WORK INSTRUCTION:
Only a number is expected: how many lines in these records mention the word "agent"?

-- MATERIAL PROVIDED follows --

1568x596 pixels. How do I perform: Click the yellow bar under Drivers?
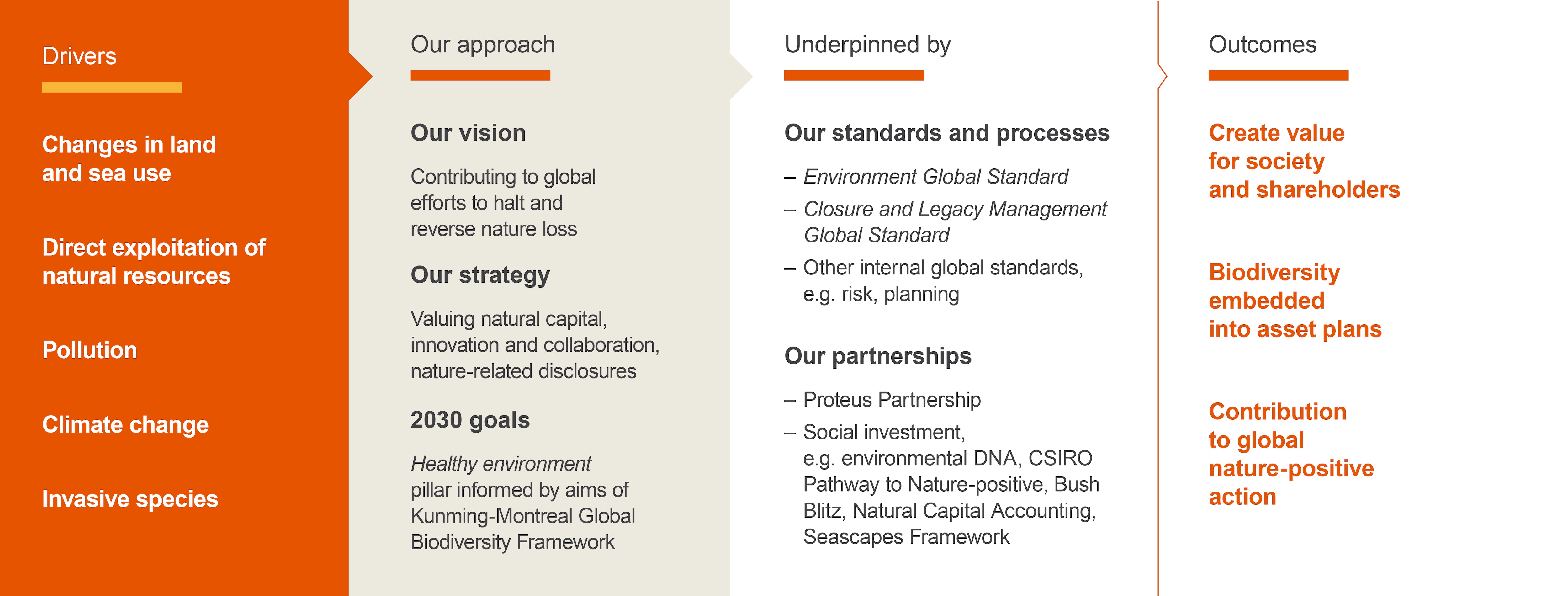click(111, 87)
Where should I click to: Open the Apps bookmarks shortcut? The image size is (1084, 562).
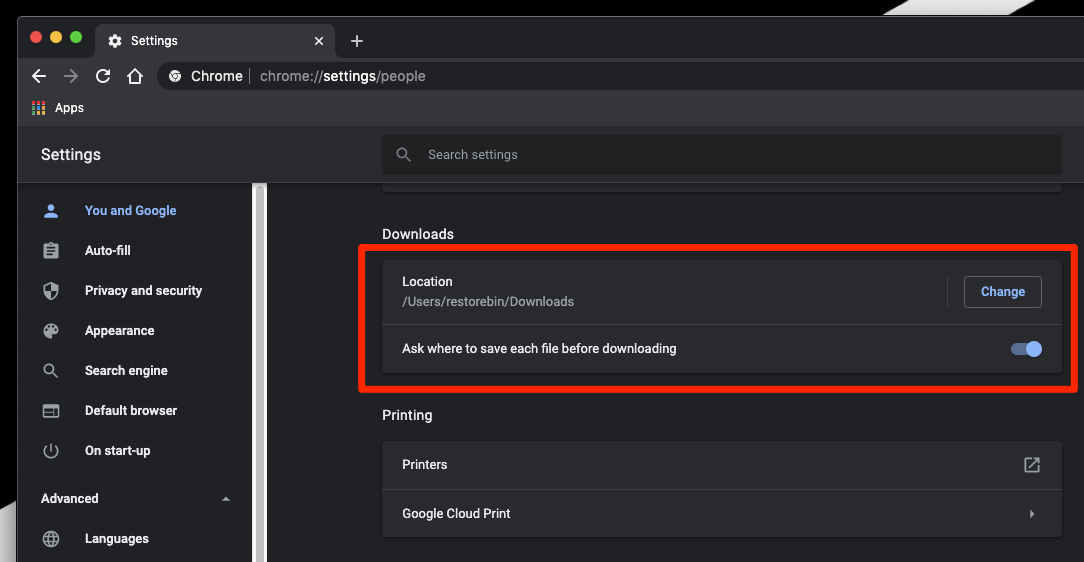58,108
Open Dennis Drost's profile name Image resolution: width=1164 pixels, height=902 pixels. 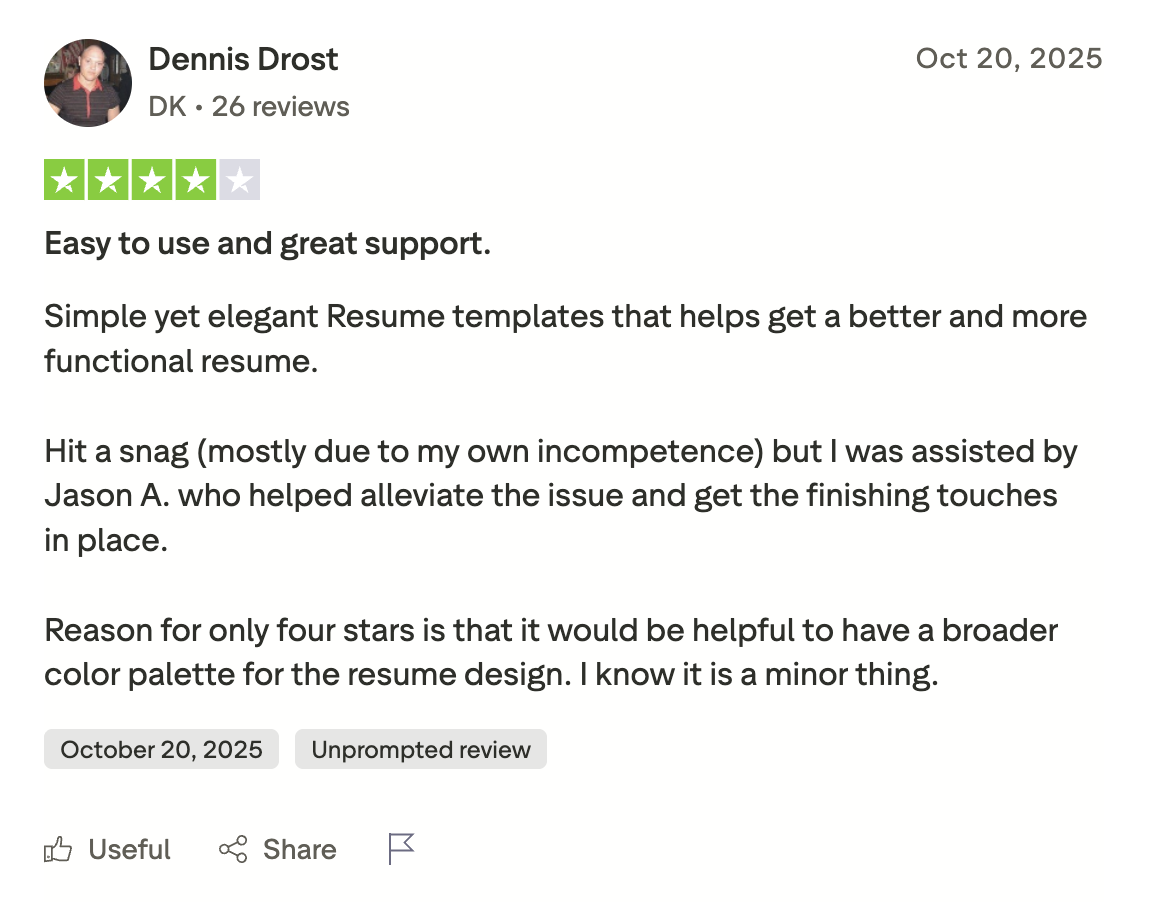pos(243,59)
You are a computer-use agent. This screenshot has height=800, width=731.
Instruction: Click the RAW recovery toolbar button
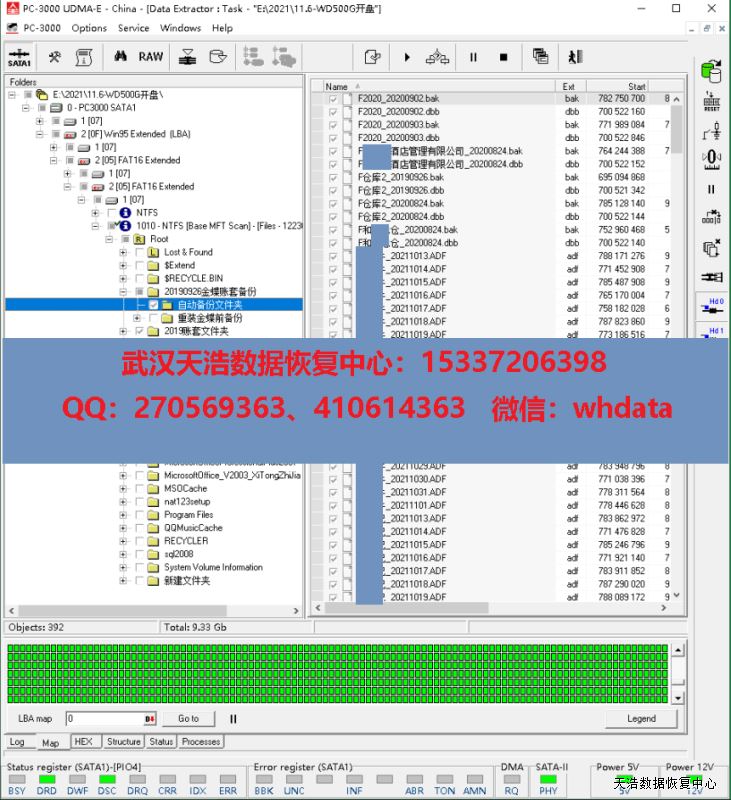point(151,57)
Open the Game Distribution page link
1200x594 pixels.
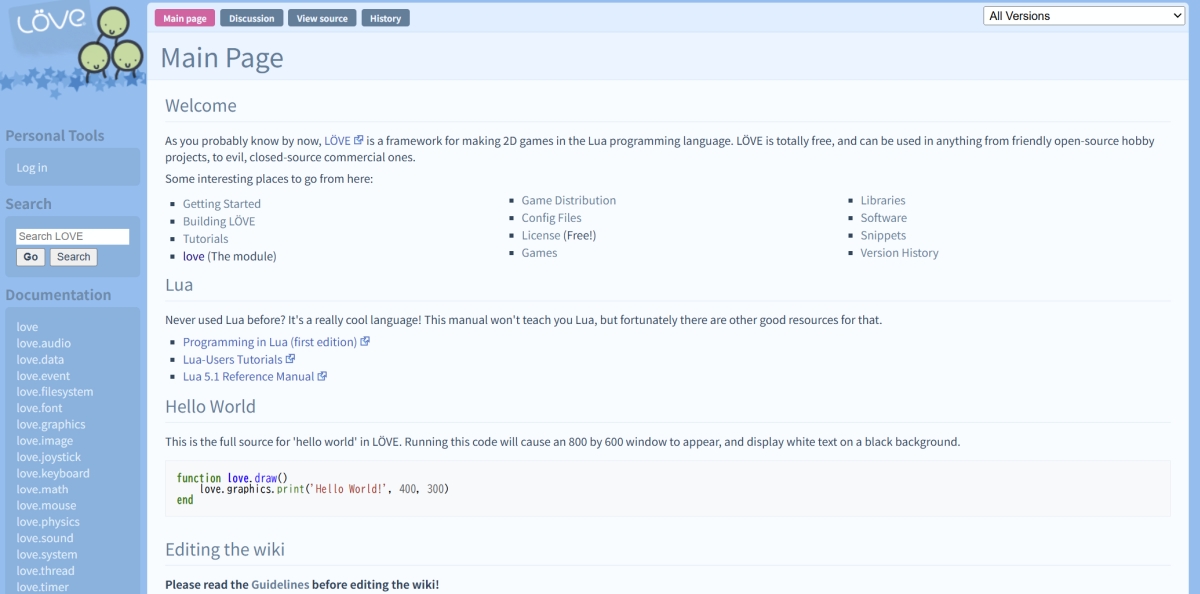[568, 201]
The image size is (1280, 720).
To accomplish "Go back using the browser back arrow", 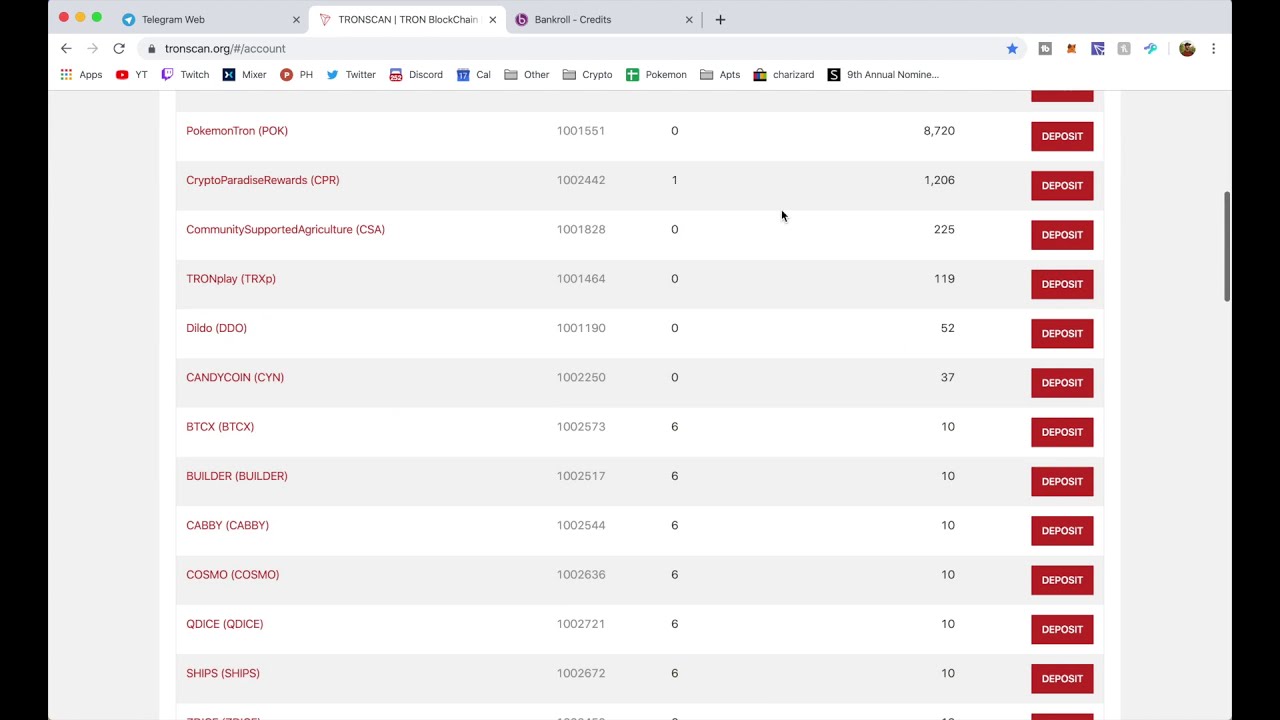I will [66, 48].
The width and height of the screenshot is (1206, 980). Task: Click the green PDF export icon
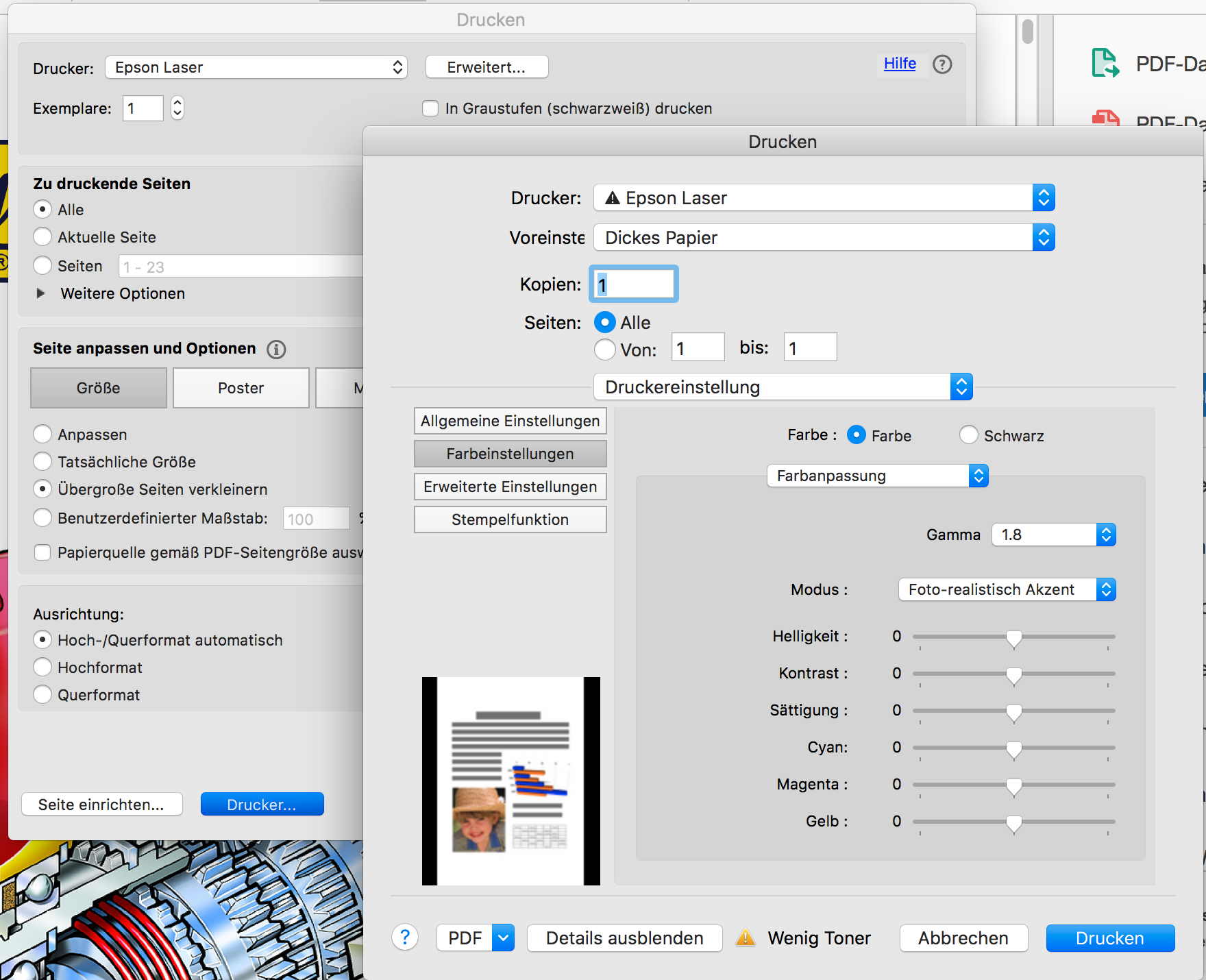click(x=1105, y=63)
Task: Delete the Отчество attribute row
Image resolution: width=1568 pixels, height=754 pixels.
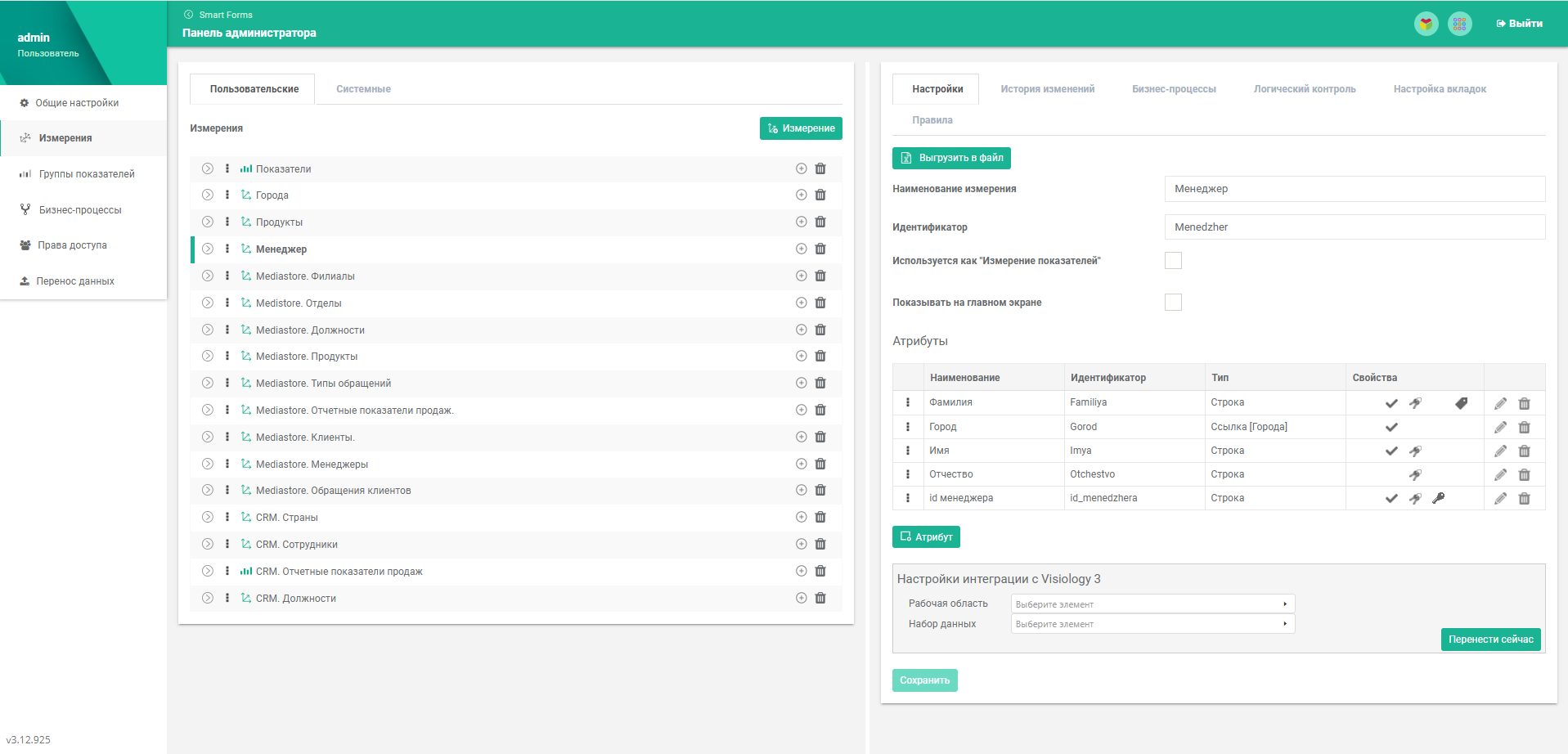Action: point(1524,474)
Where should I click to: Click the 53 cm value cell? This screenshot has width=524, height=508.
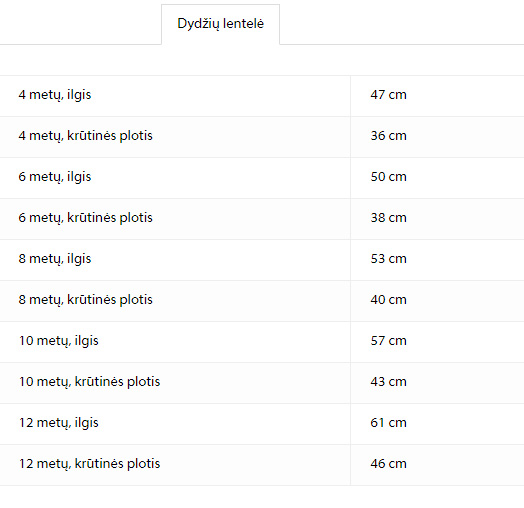(388, 259)
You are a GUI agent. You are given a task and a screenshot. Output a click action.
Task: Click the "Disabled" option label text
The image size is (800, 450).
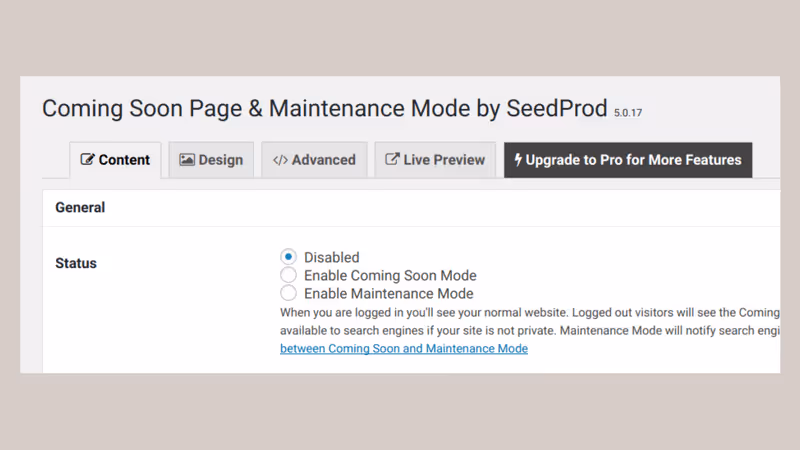[x=332, y=257]
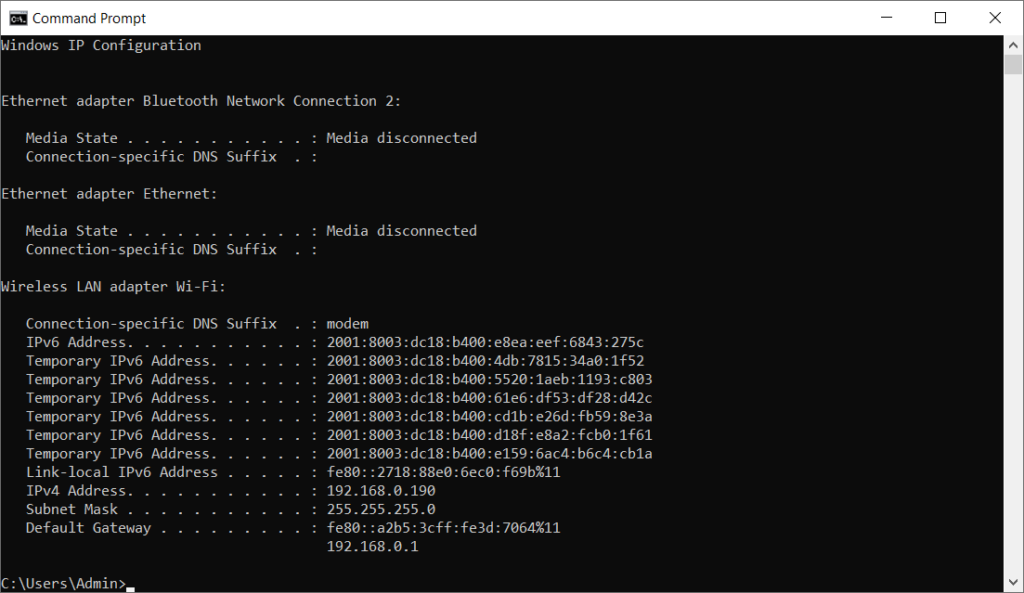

-- MATERIAL PROVIDED concluded --

SOLVED PROBLEM:
2